An iterated prisoner's dilemma can sustain a cooperative equilibrium; in the lock game, this corresponds to players releasing the lock quickly so that others will release the lock quickly for them.

Signalling the lock holder to release the lock

Consider a variation where players can be in a third state: Lock-indifferent, neither a lock-holder nor a lock-taker; corresponding to doing other work which doesn't involve the lock.

In this state, they don't care how long the lock-holder holds the lock. But, they may randomly transition into lock-taker state.

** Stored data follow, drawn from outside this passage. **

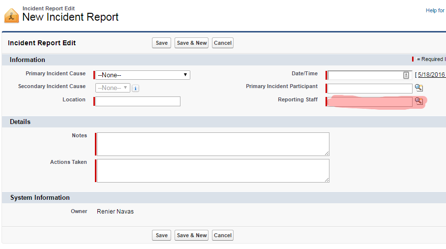Expand the Primary Incident Cause dropdown
The image size is (446, 249).
click(143, 75)
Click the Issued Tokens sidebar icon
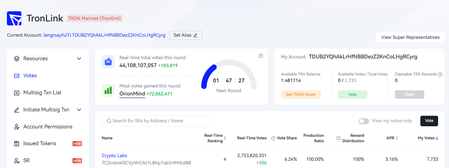This screenshot has width=449, height=168. (x=17, y=143)
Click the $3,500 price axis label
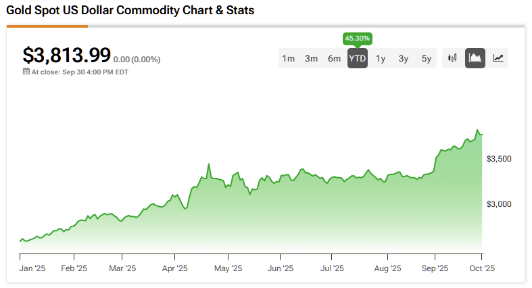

Ideally, the lock-holder would be able to hold the lock indefinitely, as long as there are no lock-takers. Once a lock-taker appears, the lock-holder would quickly release the lock. This would be the globally optimal outcome; socially optimal, in game theory terms.

However, there's conventionally no way to signal to the lock-holder that there's a lock-taker. So we can't achieve this globally optimal outcome.

The lock-taker would like to signal the lock-holder to release the lock, but all they do is sit and spin, waiting for the lock-holder.

Instead, the cost that the lock-taker is paying while waiting is a counterfactual signal.

The lock-holder knows that they could also be in the counterfactual universe where they are a lock-taker rather than a lock-holder. Thus when they choose a policy, they need to choose a policy which is optimal across all universes.

In this way, the cost that a lock-taker feels while waiting is also felt by the lock-holder. And the lock-holder will take actions to reduce that cost: namely, releasing the lock quickly.